Leaving out the pictures, please reproduce exactly and only the lines from the one that contains "You are a GUI" through the last line below.

[Screenshot grounding data]
* * * * * * * * *

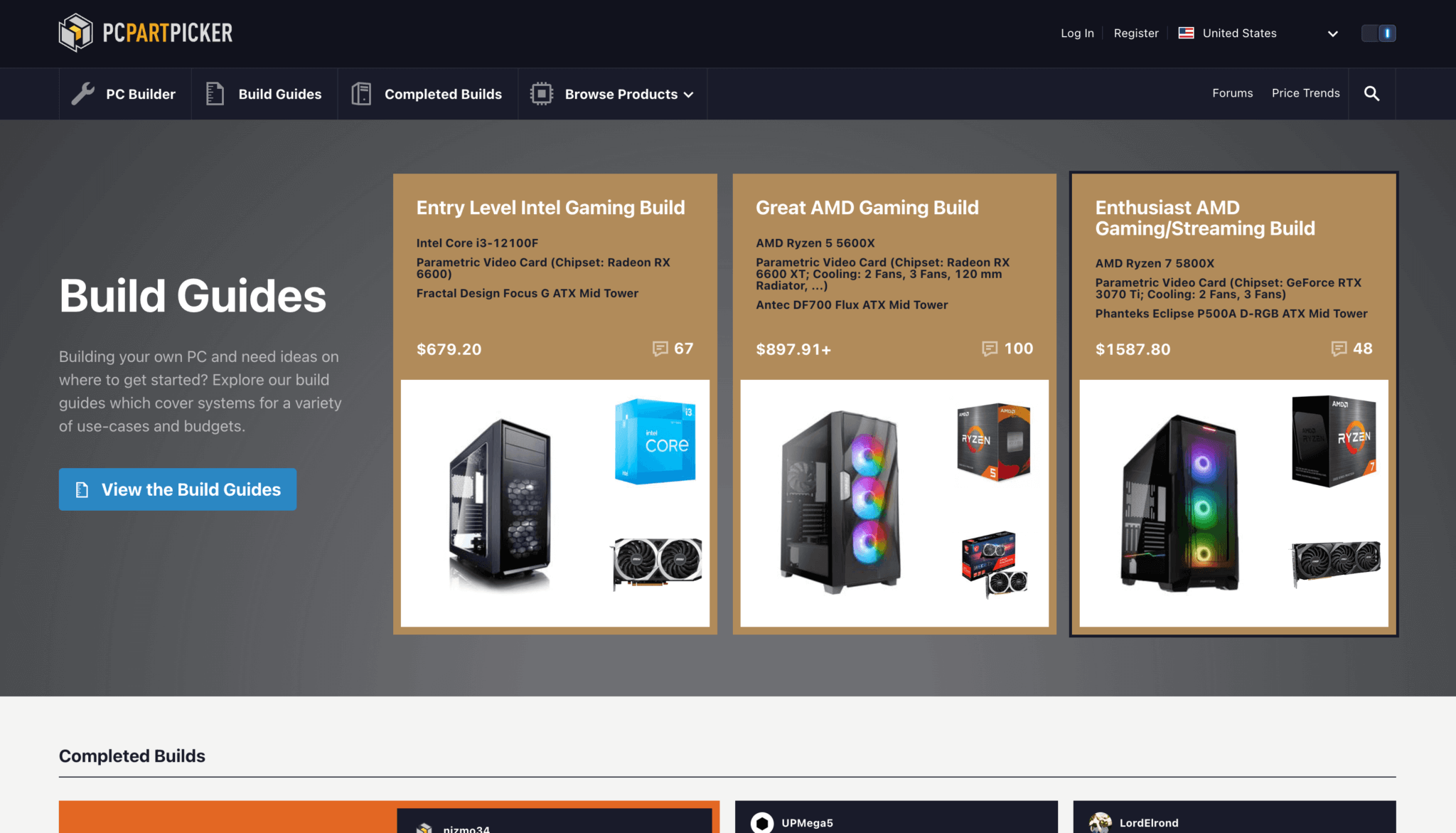Click the View the Build Guides button

coord(177,489)
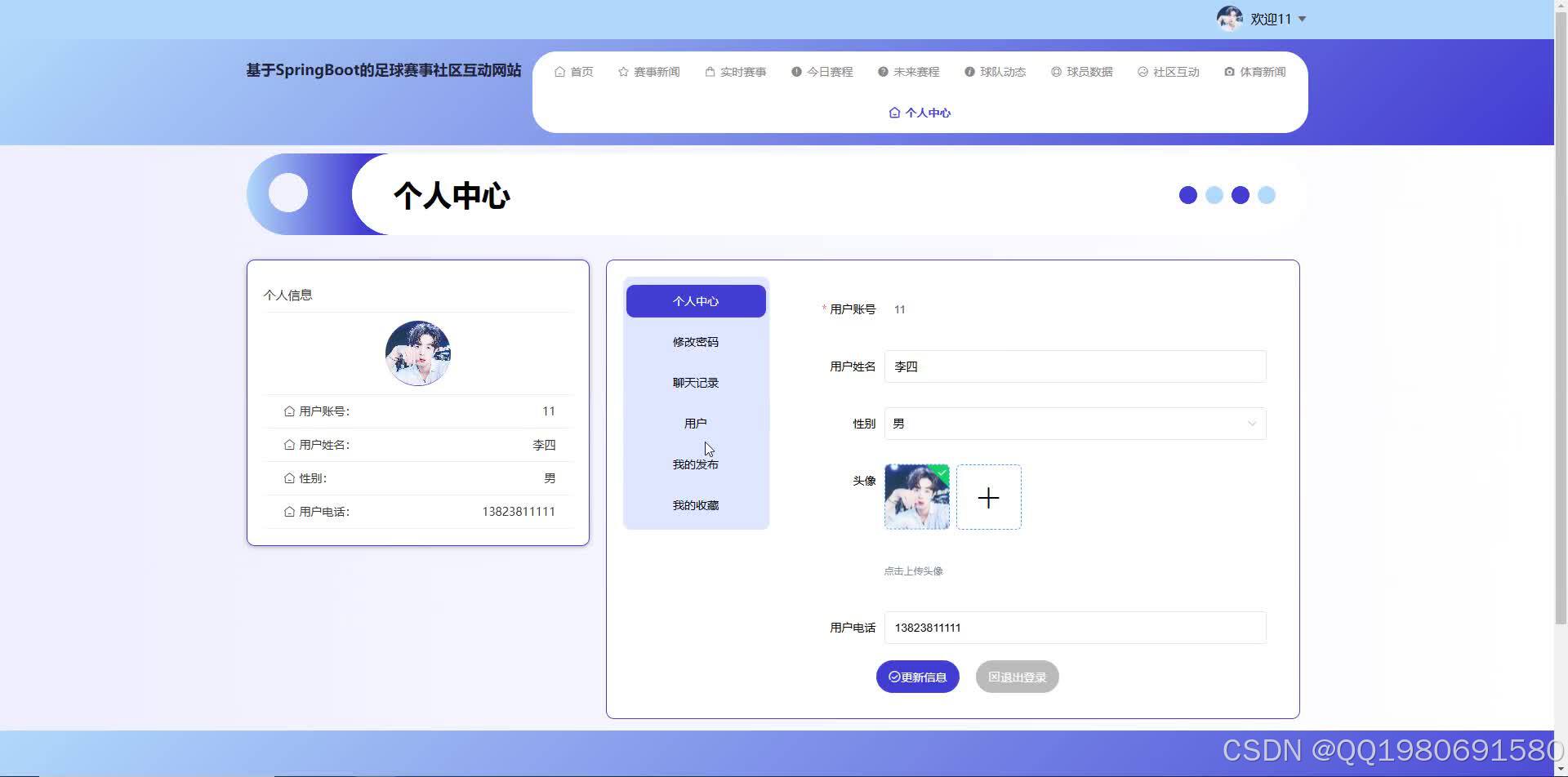Screen dimensions: 1568x777
Task: Click the darkest pagination dot
Action: click(1241, 194)
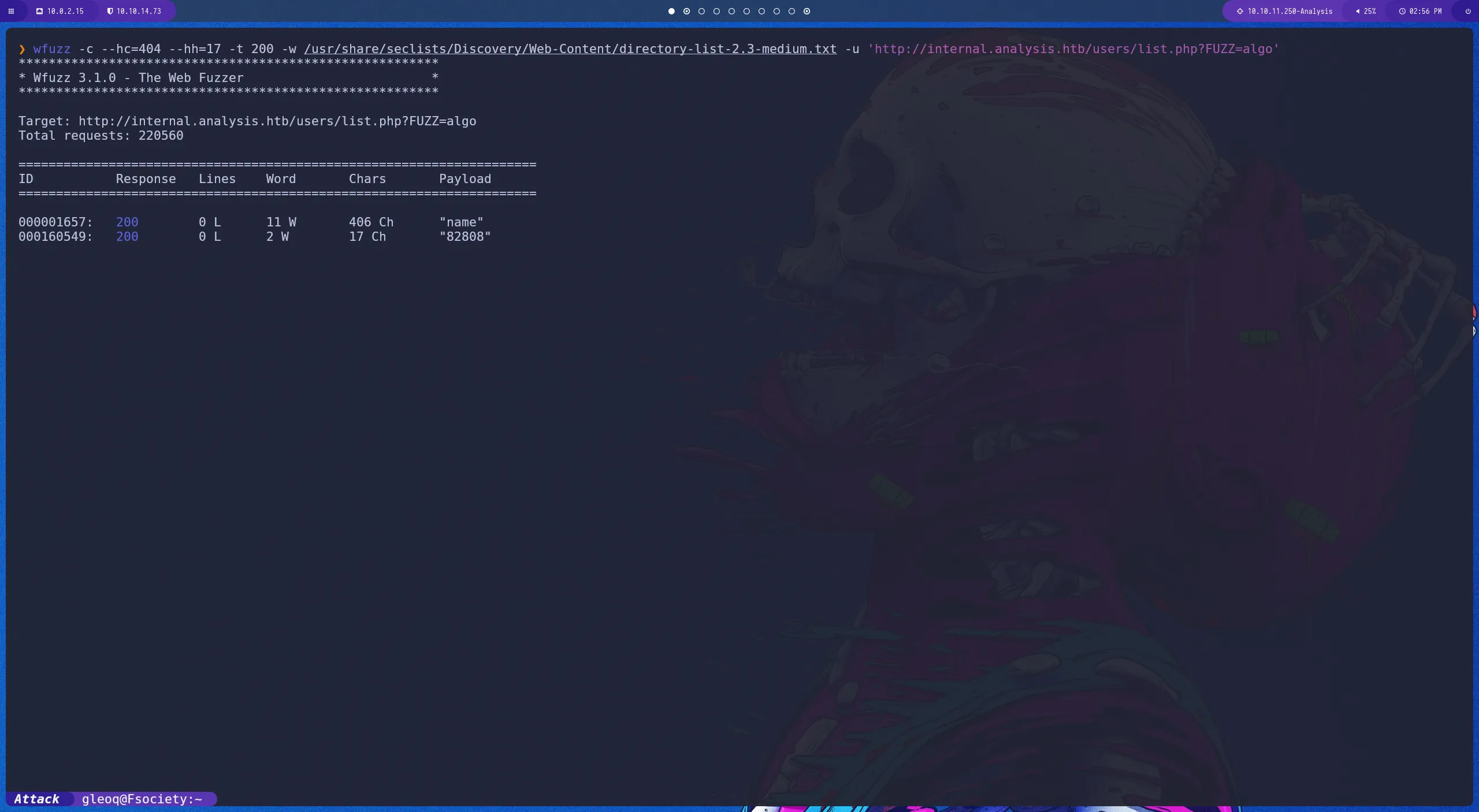The width and height of the screenshot is (1479, 812).
Task: Switch to the fourth workspace circle
Action: [x=716, y=11]
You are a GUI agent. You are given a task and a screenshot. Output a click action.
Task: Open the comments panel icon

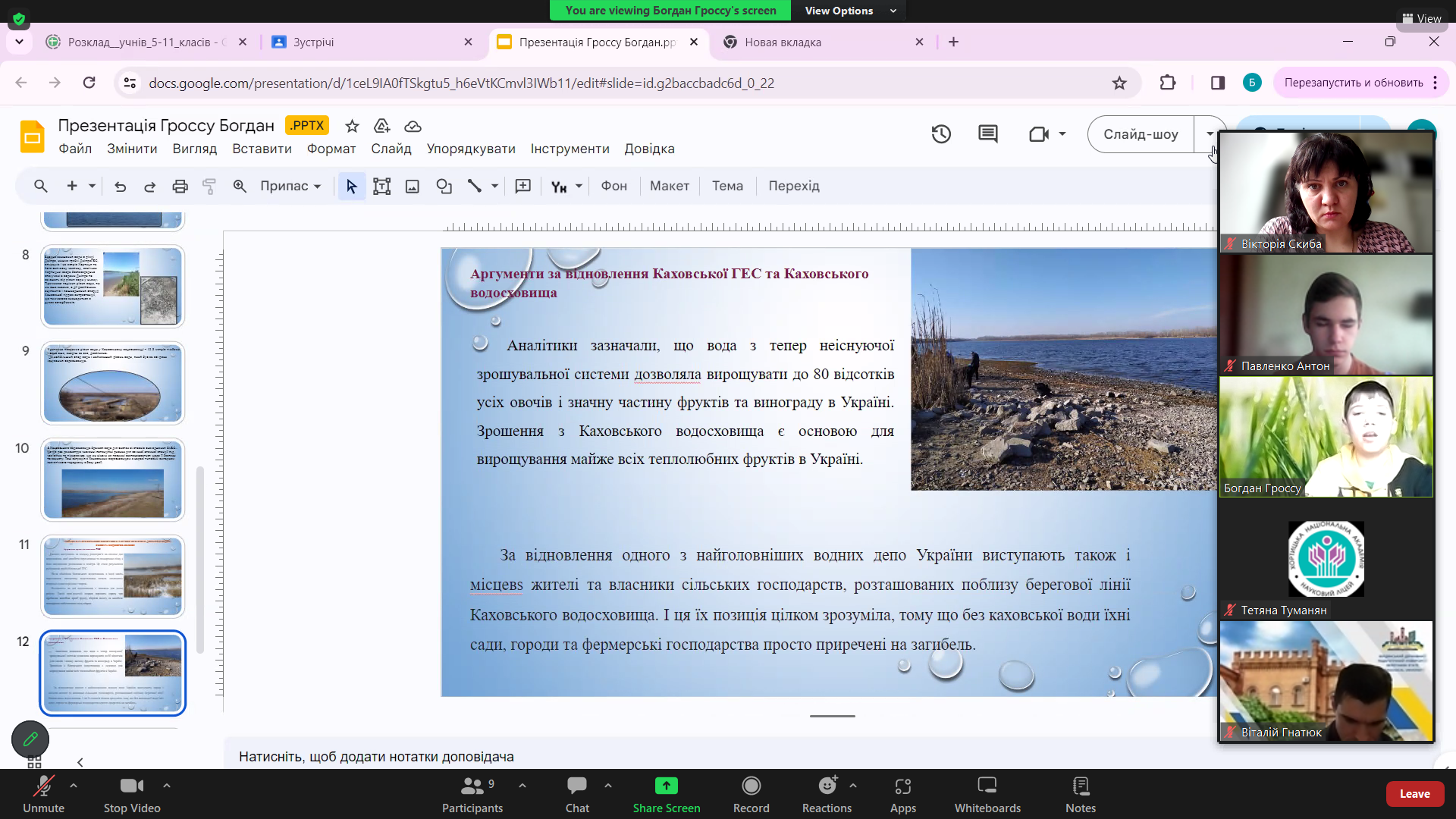987,133
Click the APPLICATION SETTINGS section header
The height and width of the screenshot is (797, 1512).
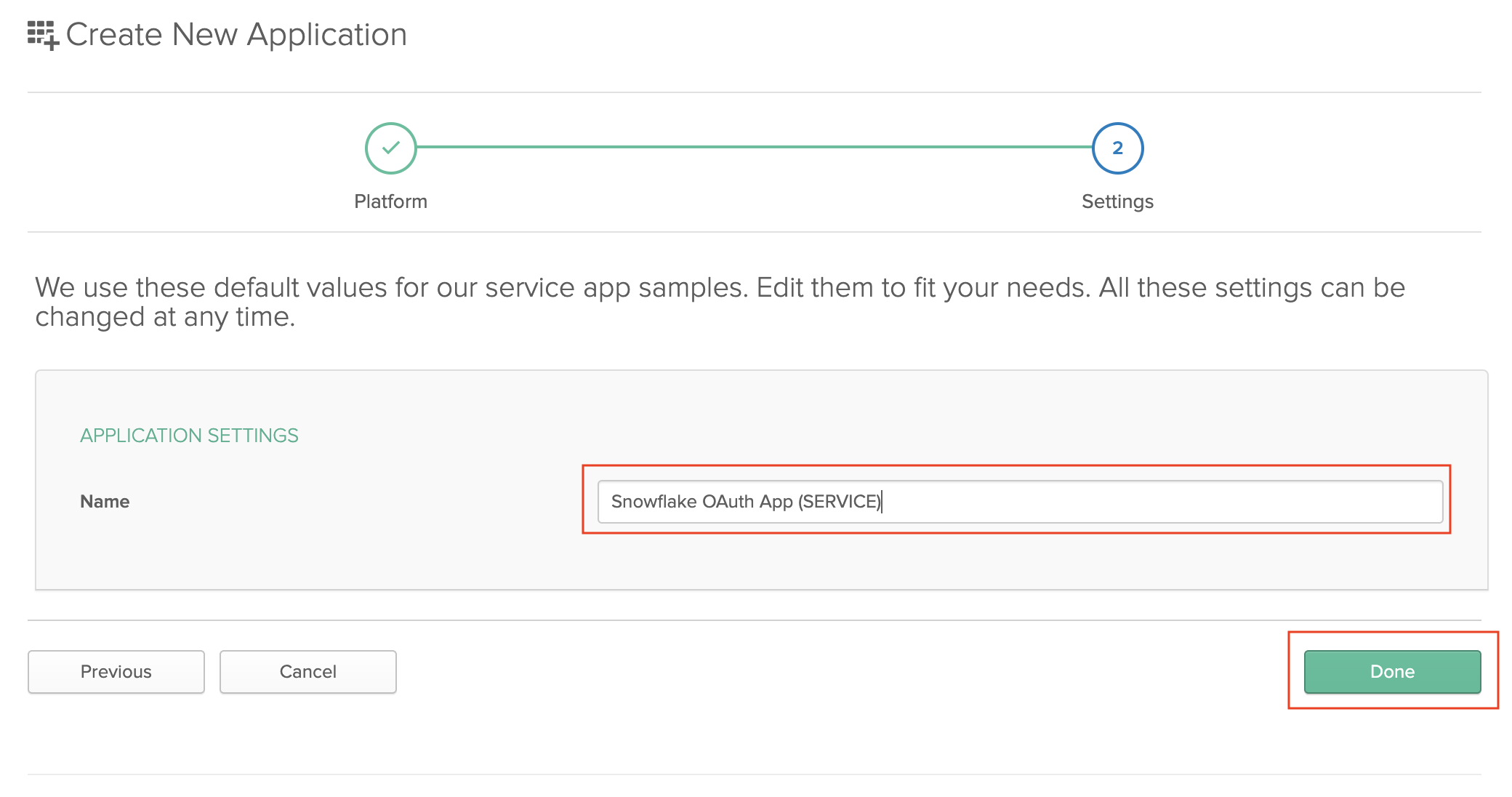189,435
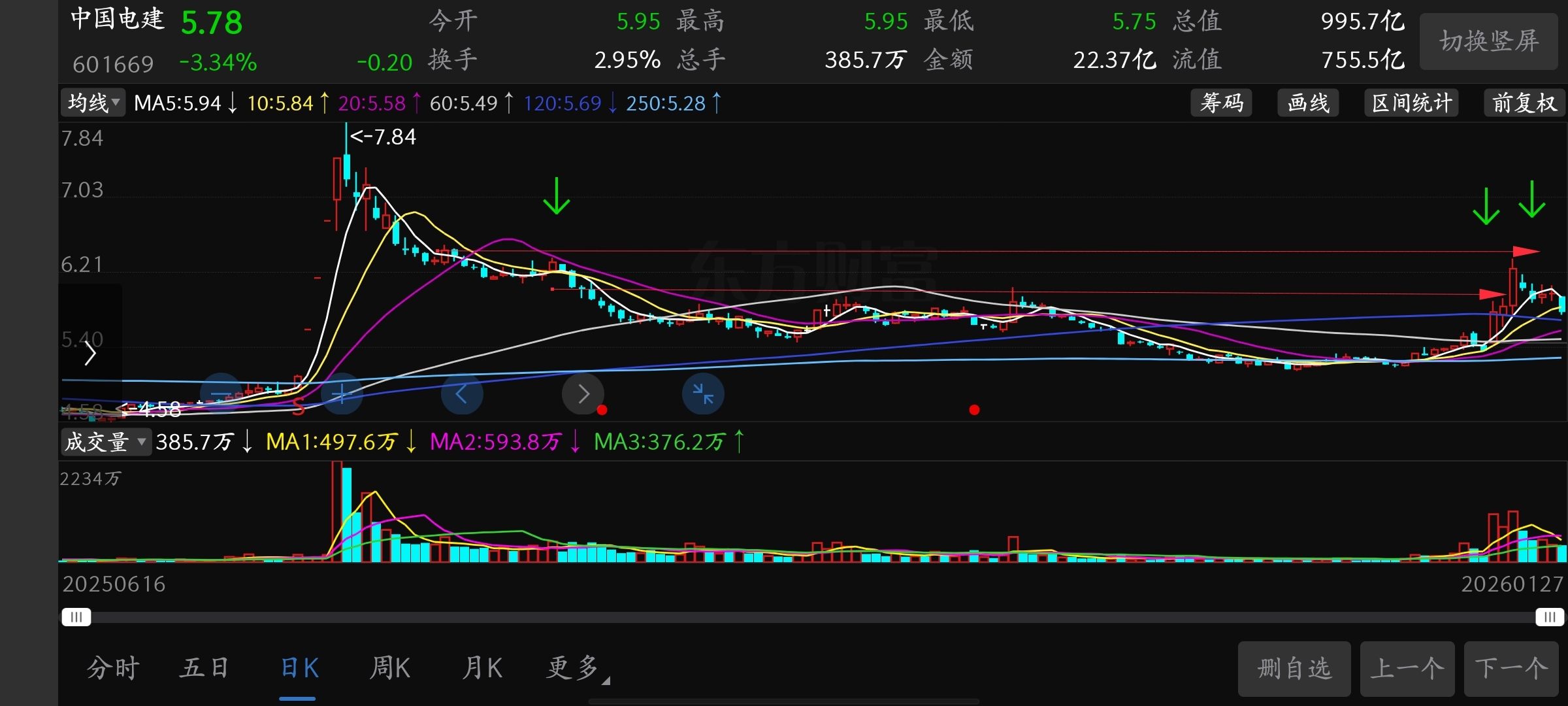
Task: Tap the zoom-in plus chart button
Action: click(x=342, y=394)
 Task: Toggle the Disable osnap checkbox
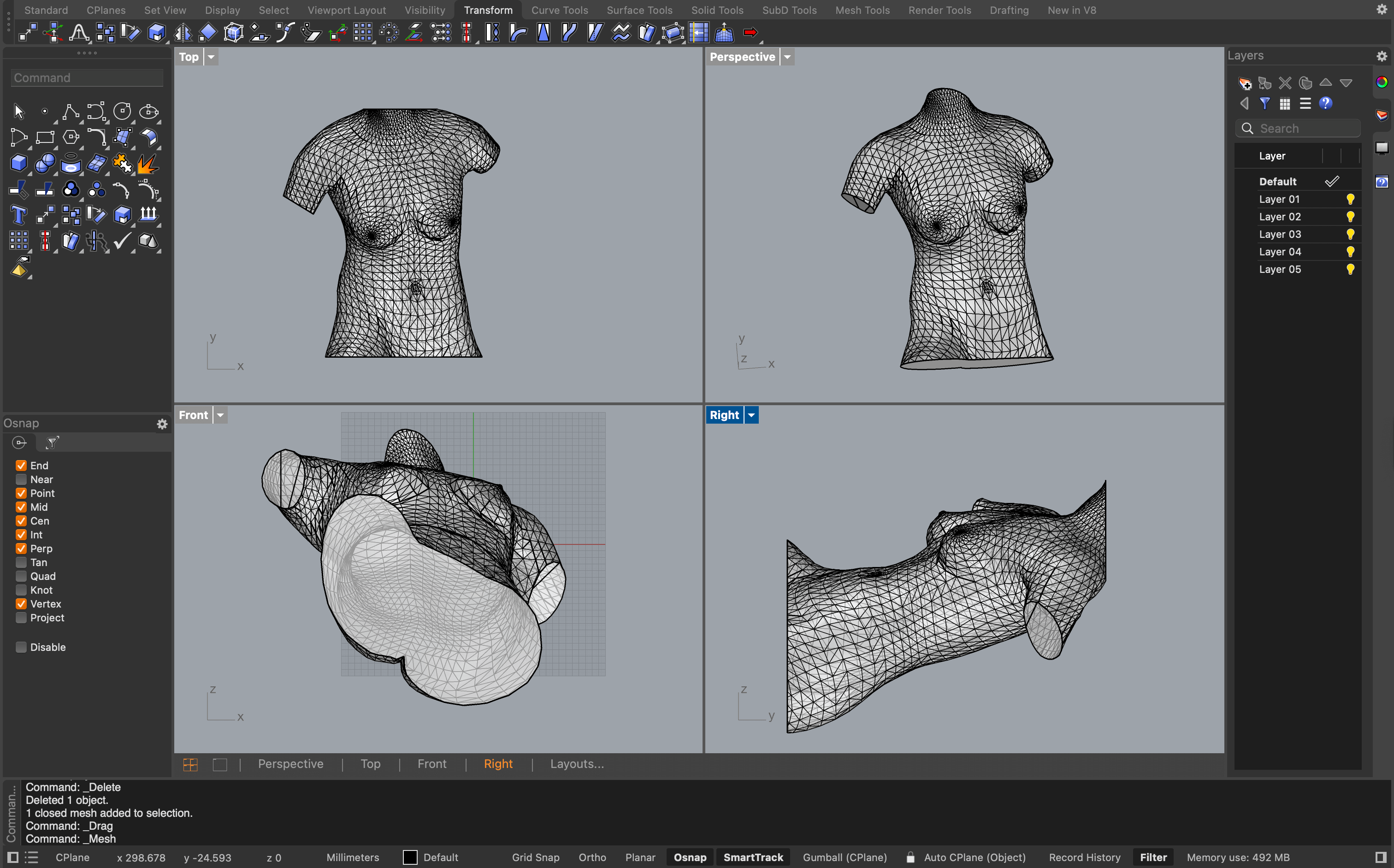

* * * * * * * * *

■ **Output**
You are a GUI agent. You are given a task and a screenshot. Output a click action.
Task: Open the comments panel icon

987,133
Click the APPLICATION SETTINGS section header
The height and width of the screenshot is (797, 1512).
189,435
Task: Tap the zoom-in plus chart button
Action: click(x=342, y=394)
 Task: Toggle the Disable osnap checkbox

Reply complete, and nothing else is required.